HC slams CIC for exceeding powers


From the archives of The Times of India 2007, 2009

New Delhi: Delhi high court on Friday clipped the wings of the Central Information Commission while quashing the latter’s observations against the Delhi Development Authority (DDA) vicechairman for failing to appear before it with regard to an RTI matter.

The high court has said the Central Information Commission has exceeded its powers. “This is a case where the Central Information Commission and the Chief Information Commissioner have overstepped their jurisdiction and have thereby transgressed the provisions of the very Act which created them,” said a division bench of Justices B D Ahmed and Veena Birbal.

The high court bench set aside the CIC’s September 2009 order against the senior-most officer of DDA and said “no adverse inference could have been drawn for the absence of the DDA vicechairman”.

HC clarified that the CIC could call any person to be present during the hearing before it only for the purposes of giving evidence — oral or written — or for producing any document.

“The DDA vice-chairman was not summoned for either giving oral evidence or written evidence or to produce any document or things in his possession. He was directed to be present for other reason. That power is not there with the CIC,” the court added.

The court also set aside the commission’s order appointing an inquiry committee to go into the details of dealing with the RTI Act by all wings and departments of DDA.

On September 22 last year, the CIC had formed the committee comprising director of ministry of urban development Shujata Chaturvedi, Dunu Roy from the Hazards Centre and Pankaj KP Shreyaskar, joint registrar, and sought a report within 45 working days from the date of order.

The commission order had come after DDA secretary V M Bansal was not able to clarify various points raised by the commission while hearing the plea of an RTI applicant Sarbajit Roy who had complained of poor implementation of RTI Act at the DDA.

‘CIC, commissioners can’t be equated with SC judges’

June 11, 2018: The Times of India

The chief information commissioner and information commissioners cannot be treated at par with Supreme Court judges as the former are statutory appointments and the required qualifications are different from those needed to be appointed as judges of the apex court, government sources said.

Sources said granting SC judge status to members of one statutory body and denying it to the others is “unfair”. “There are 31 SC judges. In the Election Commission, only three functionaries are in positions whereas through the equivalence provided in the RTI Act, more than 30 functionaries are being assigned such status and equivalence. This number is very large and creates anomaly with reference to other statutory bodies,” a source said.

Posts of ICs and SC judges are also incomparable, the sources said, because while the former is created through a statute, the Supreme Court judges hold constitutional positions and pass orders that become the law of the land. Election Commission is similarly empowered by the Constitution. Orders passed by information commissioners, on the other hand, can even be challenged in the high courts, sources said.

“The information commission is a creature of a statute and not the Constitution. “Its mandate is confined to protection of a statutory right viz: Right to Information,” said a source.

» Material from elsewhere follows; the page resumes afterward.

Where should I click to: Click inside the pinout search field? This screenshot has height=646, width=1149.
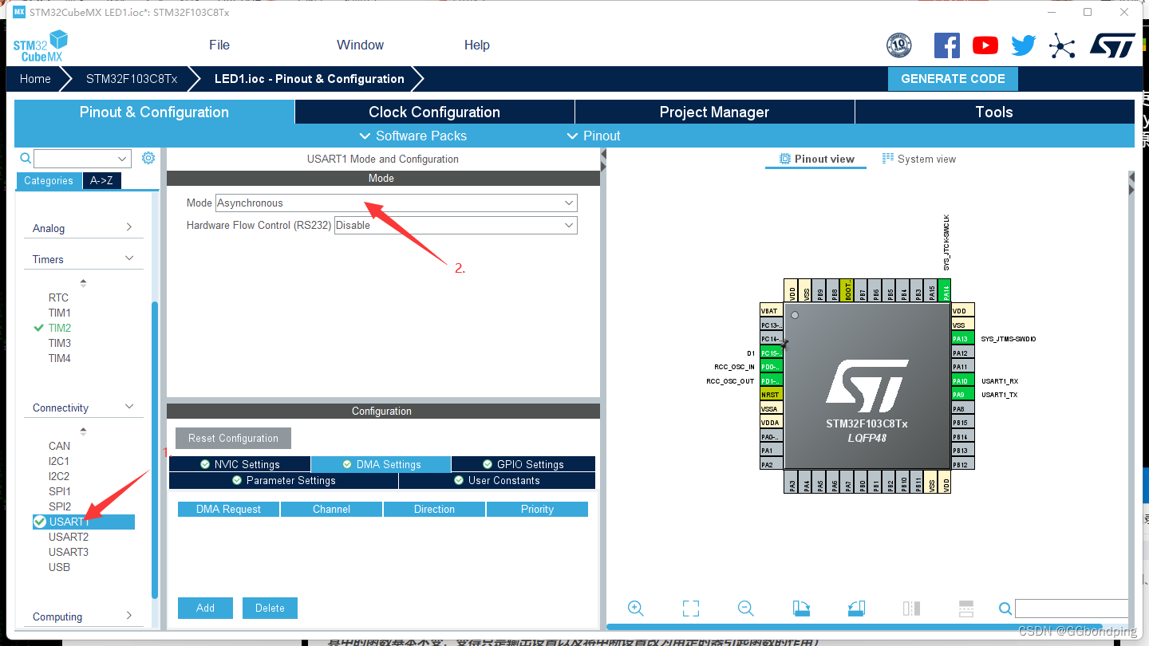1069,608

As per the present provisions, the chief information commissioner and information commissioners in the Centre and states are given status equivalent to the chief election commissioner and election commissioners. The CEC and ECs are equated to the Supreme Court judges in terms of conditions of service.

Disposal of cases


The Times of India, May 05 2016

CIC disposes of over 28,000 cases in 2015-16

The Central Information Commission has disposed of 28,188 cases in 2015-16 as compared to 20,181 in 2014-15,Lok Sabha was informed on Wednesday.

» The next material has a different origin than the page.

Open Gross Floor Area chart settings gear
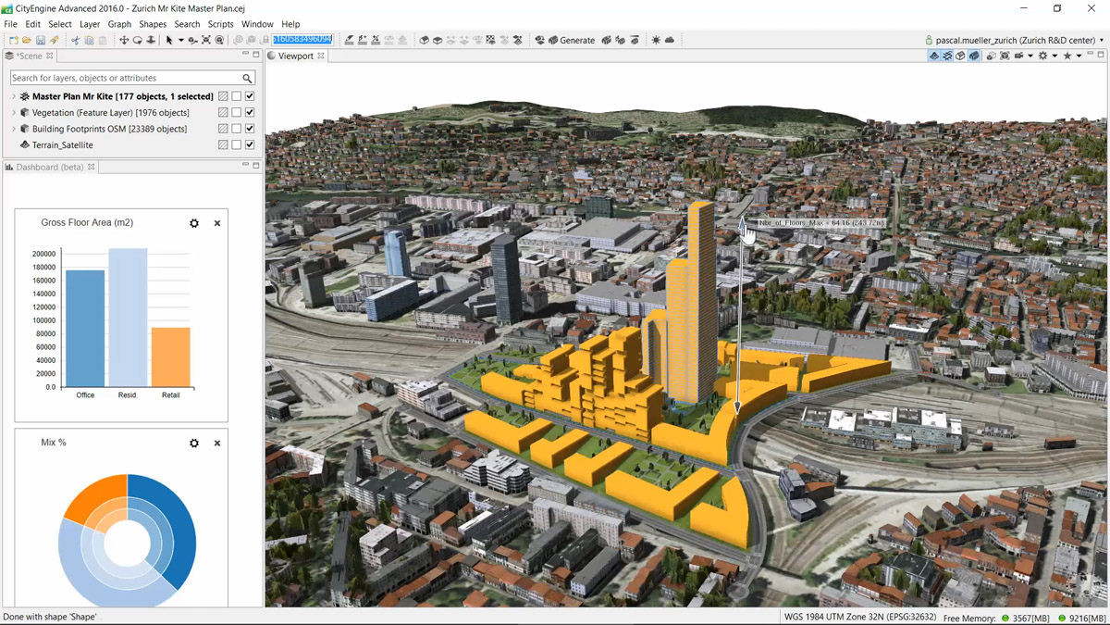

The number of appeals and complaints disposed of by the commission in 2015-16 indicates an improved performance over the previous year, minister of state for personnel, public grievances and pensions Jitendra Singh said.


‘Govt intimidates CIC with litigation:’ 2018

Swati Mathur, Govt intimidating CIC with litigation, says ex-member, December 5, 2018: The Times of India

Ex-Info Commissioner M Sridhar Acharyulu Seeks President’s Help

Former information commissioner M Sridhar Acharyulu has alleged that the government was using the litigation route to intimidate the Central Information Commission and to dissuade information commissioners from discharging their legal duties.

In a letter to President Ram Nath Kovind, Acharyulu said there were around 1,700 writ petitions, mostly filed “surprisingly and sadly” by the government and institutions like the Reserve Bank of India, seeking action against the commission/commissioners for doing their work mandated under the RTI Act. The CIC was set up under the RTI Act to deal with grievances related to RTI requests, and has jurisdiction over all central public authorities.

Acharyulu, who completed his five-year tenure on November 21, sought the President’s intervention in “smoothening the inherent contradiction” where one wing of the Union of India acted against the other. “Government offices want their ‘rights’ (of non-disclosure) to be protected from the information commission created by the Union of India as per the will of Parliament,” he wrote.

While the trigger for Acharyulu’s letter to the President was two petitions filed by the RBI against the CIC for ordering it to implement Supreme Court orders upholding CIC’s direction to disclose names of wilful defaulters of banks, he also cited his own “curious” case in which he was impleaded for an order he passed seeking the educational details of PM Narendra Modi.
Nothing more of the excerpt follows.